Yeah. Look, obviously, it’s definitely a challenging place for advertisers to be to try to figure out what exactly is the next step for them as they look at -- they want to continue to spend across Google properties. But it really begs the idea and the question around transparency and the role of third parties in that. We have worked really well with Google to provide an independent take on GDP, YouTube kind of the issue that was surfaced. I think we have got a pretty extensive blog post in which we outlined what we were able to deliver and what we see out there in the marketplace. And I think it always is -- it always begs the question as to making sure that the companies that are measuring and that are doing the analysis of the transaction are truly independent outside of the media transaction. And I think we have always taken that position, which is we work with everybody. We do so in a way that is accredited and we do so in a way that is independent and I think our relationship with the advertiser is tantamount. That’s who pays our bills and that’s what we have to worry about every day. So we focus on trust. We are focused on making sure that we are independent and we make it folks are providing as much transparency as we can. So we haven’t seen any significant pullback on across Google properties. Obviously, they had a great quarter as well. So our relationship with them remains strong and we remain both focused on the same thing, which is delivering great results to advertisers and doing so in a way that’s transparent and leverages the technology that we have built.

Nick Zangler

Analyst

Great. Thanks, guys.

Operator

Operator

Thank you. Our next question is from Mark Murphy with JPMorgan. Please proceed with your question.

Arti Vula

Analyst

Hi. This is Arti on for Mark Murphy. Thanks for taking the questions and congrats on the quarter.
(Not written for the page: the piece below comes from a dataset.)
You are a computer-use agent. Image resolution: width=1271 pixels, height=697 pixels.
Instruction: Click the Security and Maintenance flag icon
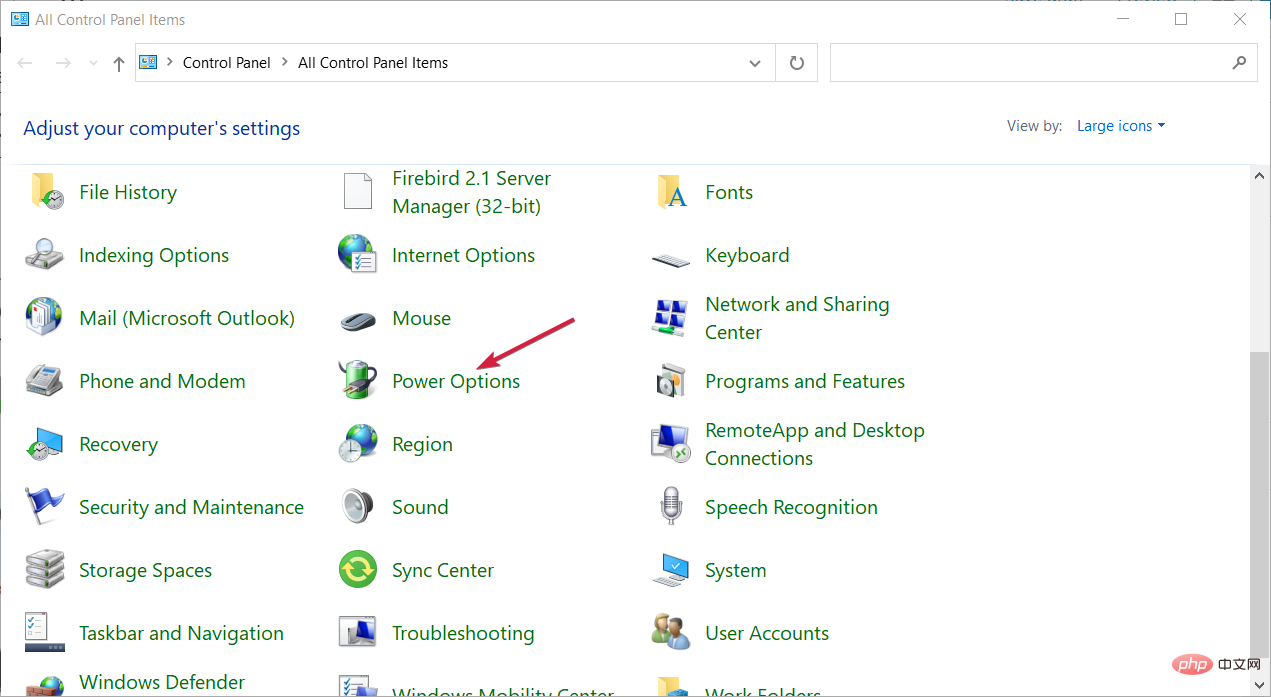pyautogui.click(x=44, y=507)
First question is, I know you talked about the macro a little bit earlier. Anything worth calling out in terms of divergences among customers in terms of the sector?

Nicola Allais

Analyst

No. I mean, as you know, we are fairly diversified across most sectors. So we haven’t -- we didn’t see anything that was significantly outweighing other sectors. We still remain very strong in CPG. We still -- we saw some good uptick on auto, which is one of our smaller segments. But in general, for us, we are still diversified that whether one segment goes up or down, it doesn’t really impact our financials and we didn’t really see anything that was materially different than the prior quarter.

Arti Vula

Analyst

Great. Thank you. And then one more, I will step back into the queue. In terms of the ABS price bifurcation, I know last time you guys said that was kind of frictionless and rolling out nicely. Does that continue to be the case or just anything worth calling out given we have a couple of more months behind us? Thank you.

Nicola Allais

Analyst

No. It’s as we had planned. It was frictionless. It was a small amount based on the price of the product. So nothing new to report on that.

Arti Vula

Analyst

Thanks.

Operator

Operator

Thank you. There are no further questions at this time. I would like to hand the floor back over to Mark Zagorski for closing comments.

Mark Zagorski

Analyst

Thank you all for joining us this evening. We delivered solid business momentum and couldn’t be more excited about the opportunities that lie ahead. We look forward to seeing many of you at DV’s Innovation Day in New York on September 14th, where we plan to share our long-term vision and strategy for AI-powered innovation. Have a great evening, everybody.

Operator

Operator

This concludes today’s conference. You may disconnect your lines at this time. Thank you for your participation.